(19) Abu-abu

2.7K 214 18
                                    








Hermione terengah-engah terbangun oleh nafas berat yang menggelitik kulit sensitif di antara kedua bahunya, dan dia mengedipkan bayangan apa yang terasa seperti mimpi yang menyenangkan.

Dia menatap ke luar angkasa saat pikirannya yang lamban-lamban berkumpul, dan tatapannya melebar saat dia menyadari apa arti napas di kulitnya. Dengan hati-hati ia memutar tubuhnya, dan matanya tertuju pada Slytherin yang tertidur di sampingnya, mengikuti garis tangannya yang malas, dilemparkan ke pinggangnya.

Dia telah tinggal. Dia tinggal bersamanya di tempat tidur sampai pagi.

Dia tersenyum terlepas dari dirinya sendiri, dan dengan hati-hati menyeret ujung jarinya di atas buku-buku jarinya, melihat jam tidurnya dan mencatat bahwa mereka hampir tidur sampai sebelas pagi ini. Dia bahkan tidak ingat kapan terakhir kali dia berhasil melakukan kebohongan-dengan serangan insomnia sebelumnya yang membuat korban tewas, dan fakta bahwa dia ada di sini memberinya perasaan damai yang terlupakan.

Dia duduk kembali di atas seprai dan mengagumi fitur santainya; Begitu indahnya saat ia tersesat dalam mimpi dan tak sadar akan kenyataan. Mungkin egois dan sedikit tidak masuk akal, tapi dia hampir membiarkan kegelapan Perang meluncur ke belakang pikirannya saat dia menghargai momen surealis ini.

Dia bergeser, mencengkeram pinggulnya sedikit lebih erat, dan Hermione berusaha menenangkan napasnya. Dia tidak ingin dia terbangun; Belum waktunya. Merlin tahu apakah dia akan memperlakukannya di hadapannya di pagi hari lagi, dan dia ingin mengingat bagaimana perasaannya seperti ini ... seperti mereka sebenarnya ...

Dan konten ...

Dia tahu itu hanya sesuatu yang sementara; Musim natal memiliki kebiasaan buruk menipu orang dan melahirkan tingkat optimisme yang berbahaya, namun untuk saat ini ia merasa hangat dan paling dekat dengan ... bahagia dalam berbulan-bulan. Dan semua karena dia yang seharusnya musuh di sisinya. Senyumnya terentang saat dia teringat malam mereka di luar.

Maafkan aku…

Yang spesifik tidak perlu, juga bukan alasan mengapa dia memintanya untuk memaafkan, tapi Godric itu mengejutkan. Sebuah kejutan yang menakjubkan.

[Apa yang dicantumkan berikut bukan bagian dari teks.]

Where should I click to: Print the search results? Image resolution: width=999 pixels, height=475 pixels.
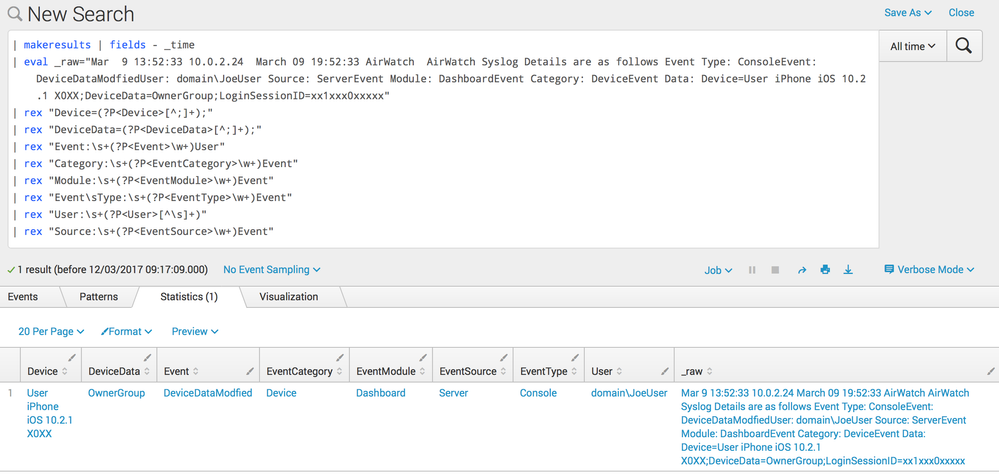825,270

Itulah hadiah Natalnya; Pengorbanan kecil dari harga diri dan egonya demi pengampunannya.

Dia benar-benar telah berubah dalam tiga bulan terakhir.

Sekarang menjadi lebih jelas, kebohongan dan prasangka yang menyusut menjadi tengkorak, dan dia mulai memikirkan dirinya sendiri dan membuat penilaian sendiri. Yang bisa dia lakukan hanyalah memberinya fakta dan berharap akhirnya dia bisa mengerti, dan mengakui bahwa kemurnian darah adalah keadaan yang tidak relevan, seperti warna rambut atau nuansa kulit. Itu adalah proses yang sangat lambat dan baru awal, tapi Dumbledore dengan jelas mengira jiwa Draco layak diselamatkan, dan sekarang dia mengerti mengapa.

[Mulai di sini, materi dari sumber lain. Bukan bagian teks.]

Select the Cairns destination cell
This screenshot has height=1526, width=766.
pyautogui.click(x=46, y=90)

Dan dia menyukainya ... Godric membantunya, dia benar-benar melakukannya.

"Apa kau sering melihat orang-orang tidur, Granger?" Suara kasarnya membuatnya terkesiap, dan matanya perlahan terkelupas untuk memperbaikinya dengan tatapan gelisah.

"Aku benci saat kau melakukan itu," gumamnya dengan malu malu, mengerutkan dahi saat dia menarik lengannya darinya.

"Diddums," dia menyeringai, menopang kepalanya dengan tangannya dan membungkuk di atasnya. "Persetan, kedinginan di sini."

"Apa tingkat kecermatan diperlukan di pagi hari?" Dia meringis.

"Apa kata-kata besarmu?" Dia membalas dengan sombong. "Dan ya, aku tahu apa maksudnya. Tapi sungguh, Granger, paling tidak kau bisa menunggu sampai tengah hari sebelum menamparky dengan ceramah internalmu."